Times are good, according to most accounts: The stock market is up, unemployment is down, and interest rates remain constrained to the low single digits. Businesses battered by the 2008 downturn and the long, slow recovery that followed have largely regained their footing and are now expanding at the fastest pace in more than a decade.
Everything is going great – until it doesn’t. From a business owner’s point of view, the time for healthy pessimism is the moment when everyone else has put on their best rose-colored glasses. If there’s one thing American history shows, it’s that boom/bust cycles are cyclic by nature. There’s going to be another significant downturn eventually; when it comes, it will take most companies by surprise as it always does. Competitive and survival advantages will go to those who saw it coming, and planned beforehand.
Just about any business can take some important steps to plan for recession in advance – and any business that does is bound to benefit as a result:
- Secure credit. Even if you don’t need capital right now, that’s no guarantee you won’t be needing it after a recession hits – and when that happens, resources are likely to be a lot less available.

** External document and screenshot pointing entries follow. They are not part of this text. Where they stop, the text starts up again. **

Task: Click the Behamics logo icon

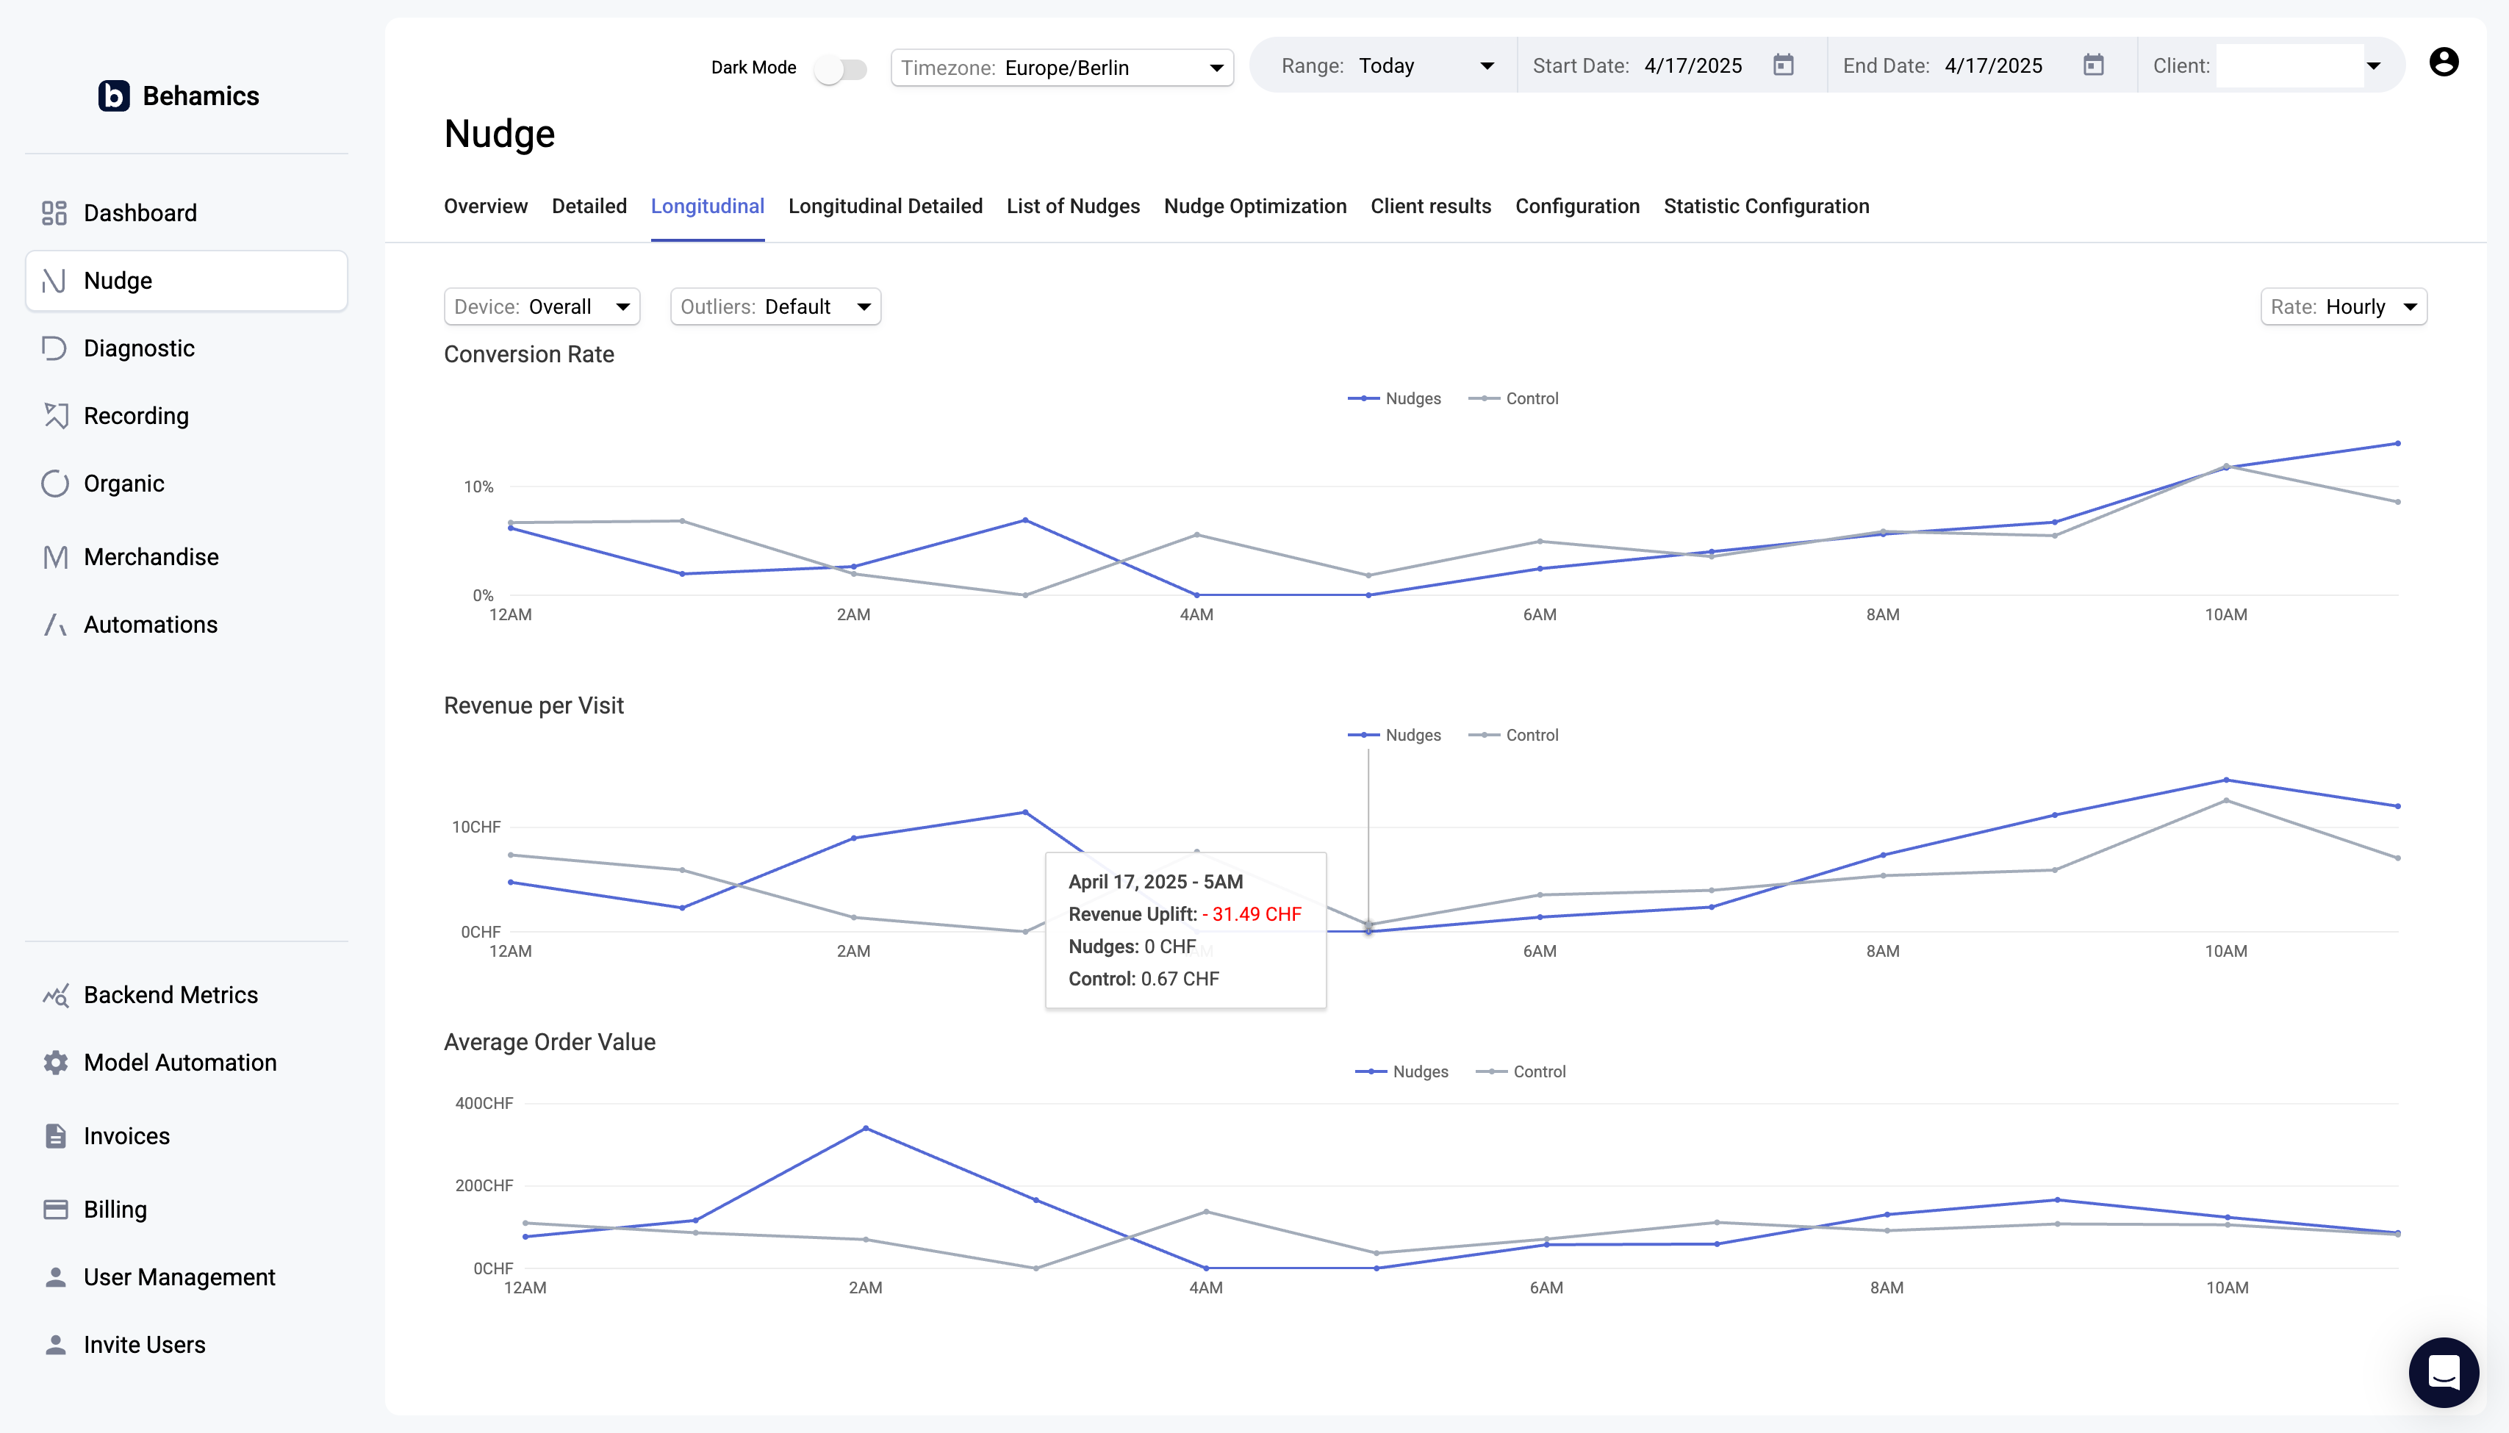Action: click(x=114, y=96)
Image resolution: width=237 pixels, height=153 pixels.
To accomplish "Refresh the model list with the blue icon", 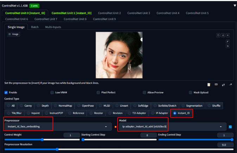I will pyautogui.click(x=230, y=127).
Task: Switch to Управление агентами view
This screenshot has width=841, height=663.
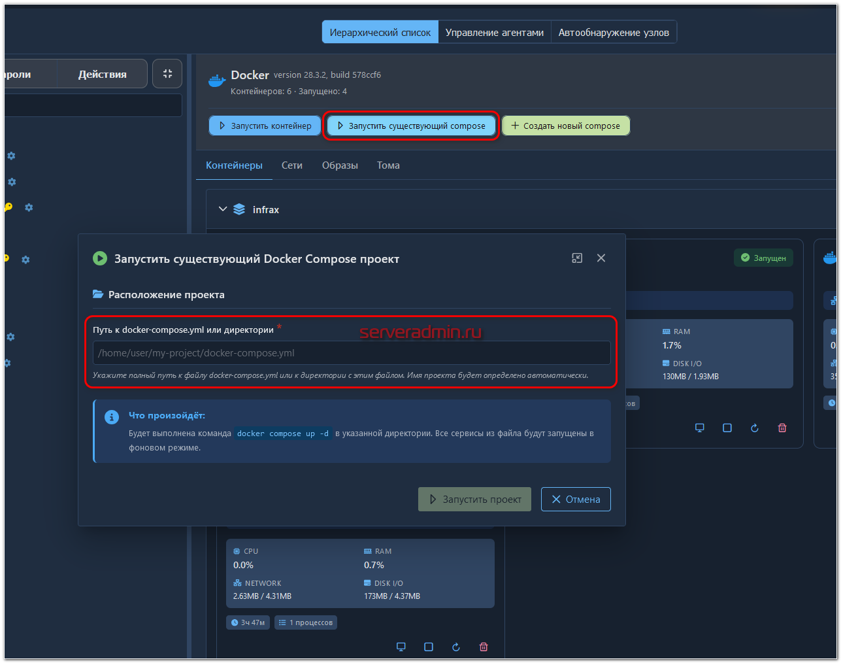Action: (x=494, y=32)
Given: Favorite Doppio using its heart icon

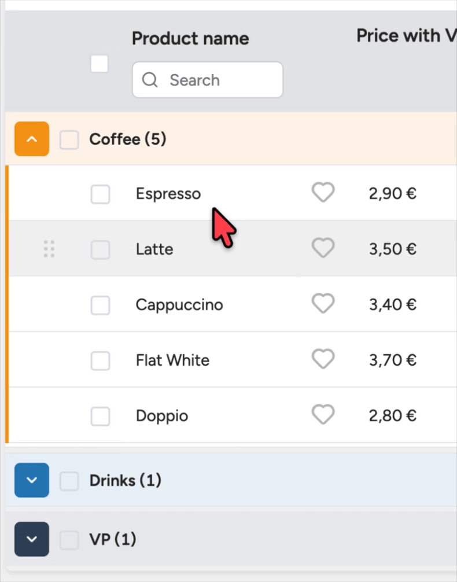Looking at the screenshot, I should pos(323,415).
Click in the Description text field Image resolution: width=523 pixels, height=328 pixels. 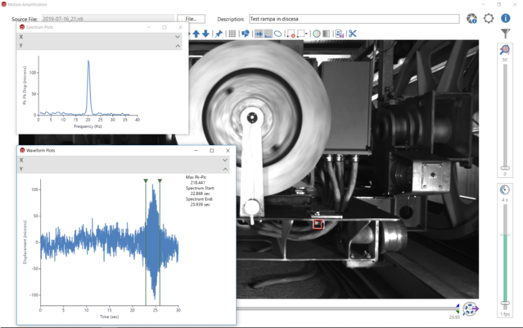point(354,18)
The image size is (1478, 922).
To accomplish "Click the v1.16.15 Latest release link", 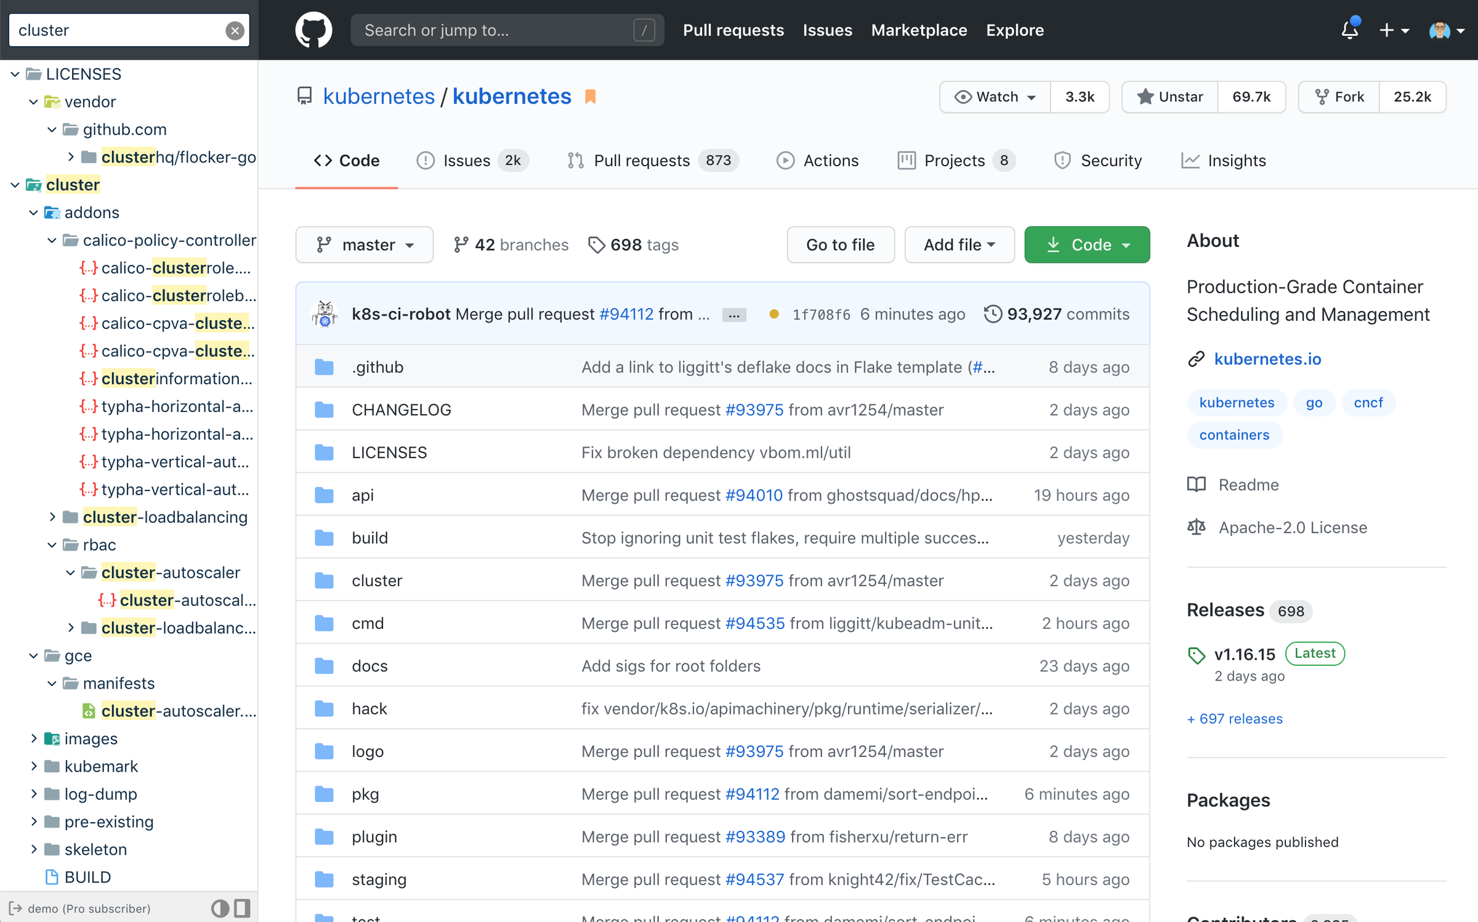I will 1245,652.
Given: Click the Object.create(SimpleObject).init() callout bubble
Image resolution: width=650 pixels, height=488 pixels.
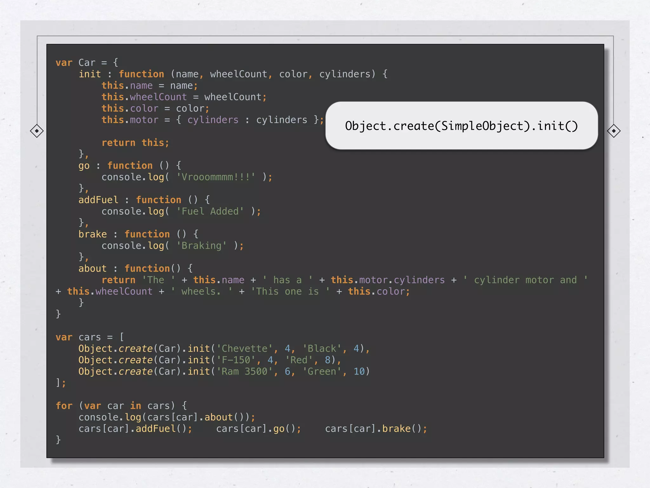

- Pay off debt. At the same time, take advantage of favorable circumstances to retire old debt when possible, particularly if it is sizeable enough to cause significant problems in a more adverse climate. The lower your debt burden, the more flexibility you’ll have in the event that cash flow stalls. In particular, pay off or refinance high interest debts wherever possible.
- Right-size growth. Overextension in boom times is often a death knell during market washouts. Ensure that growth is sustainable and that your company is not creating cost centers it can’t control when needed.
- Diversify your market. Judiciously broadening your market when circumstances are favorable – expanding beyond a single market segment, primary customer, or geographic region – provides protection in the case of sharp downward spikes affecting any key clients.
- Contain benefits expenses. The cost of health care and other benefits seldom trends downward. While rising costs may be easily absorbed during profitable periods, they can be an onerous burden when times are tight. By negotiating better deals or researching more affordable options during boom periods, you stand to conserve cash later when you need it most.
- Right-size your workforce. A peak-performing organization is one that has the right people in the right positions at the right time to do what needs to be done, without a significant surplus. Optimally, consider cosourcing or outsourcing at least part of your workforce to give yourself the greatest possible flexibility when circumstances change.
- Solidify key customer relationships. It’s a lot easier to forge long-term working relationships and contracts when circumstances are favorable – and such agreements may provide vital sustenance when times get tough.
From the vantage point of early 2018, the economic future looks more solid than it has in a long time. With any luck, the measures recommended here won’t have an opportunity to prove their worth for a long time yet, but an unstable geopolitical climate argues against leaving anything to chance. It’s never a bad time to plan a good defense for your company; while another downturn may not be on the immediate horizon, the one sure thing is that sooner or later, it will arrive – and the measures you take now may make all the difference.